### RECORDS FOR PROCESSING:
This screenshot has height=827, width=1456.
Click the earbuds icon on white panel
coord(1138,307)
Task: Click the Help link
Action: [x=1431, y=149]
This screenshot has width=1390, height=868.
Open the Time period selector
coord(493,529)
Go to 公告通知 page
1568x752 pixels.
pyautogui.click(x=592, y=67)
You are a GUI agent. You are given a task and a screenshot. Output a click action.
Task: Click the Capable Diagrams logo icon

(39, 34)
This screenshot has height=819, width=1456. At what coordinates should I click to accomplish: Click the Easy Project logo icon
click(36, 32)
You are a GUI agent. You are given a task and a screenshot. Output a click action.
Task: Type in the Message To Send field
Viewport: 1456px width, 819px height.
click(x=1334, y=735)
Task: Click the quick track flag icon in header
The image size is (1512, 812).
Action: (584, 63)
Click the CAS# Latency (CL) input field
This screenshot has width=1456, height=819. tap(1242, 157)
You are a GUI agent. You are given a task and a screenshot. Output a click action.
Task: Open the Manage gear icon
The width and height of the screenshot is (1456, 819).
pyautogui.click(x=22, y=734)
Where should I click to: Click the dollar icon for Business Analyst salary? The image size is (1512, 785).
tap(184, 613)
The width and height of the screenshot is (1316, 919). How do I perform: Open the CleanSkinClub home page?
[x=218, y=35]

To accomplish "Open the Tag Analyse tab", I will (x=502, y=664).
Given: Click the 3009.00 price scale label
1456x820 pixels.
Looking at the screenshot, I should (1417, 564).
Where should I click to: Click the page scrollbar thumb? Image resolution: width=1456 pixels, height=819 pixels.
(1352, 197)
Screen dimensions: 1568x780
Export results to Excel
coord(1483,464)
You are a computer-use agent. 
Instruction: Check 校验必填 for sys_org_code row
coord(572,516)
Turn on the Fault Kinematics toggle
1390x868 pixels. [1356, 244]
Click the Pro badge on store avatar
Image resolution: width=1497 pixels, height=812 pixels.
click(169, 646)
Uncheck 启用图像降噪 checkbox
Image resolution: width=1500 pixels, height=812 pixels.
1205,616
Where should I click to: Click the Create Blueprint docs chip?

### AIM OF THE EXERCISE:
Copy out exactly the lines running from the line with "Where should I click to: Click the page" to the end of the records, inclusive.

### SOLUTION FOR THIS EXERCISE:
Where should I click to: Click the page scrollbar thumb? Image resolution: width=1456 pixels, height=819 pixels.
(1352, 197)
Screen dimensions: 1568x780
Export results to Excel
coord(1483,464)
You are a computer-use agent. 
Instruction: Check 校验必填 for sys_org_code row
coord(572,516)
Turn on the Fault Kinematics toggle
1390x868 pixels. [1356, 244]
Click the Pro badge on store avatar
Image resolution: width=1497 pixels, height=812 pixels.
click(169, 646)
Uncheck 启用图像降噪 checkbox
Image resolution: width=1500 pixels, height=812 pixels.
1205,616
Where should I click to: Click the Create Blueprint docs chip?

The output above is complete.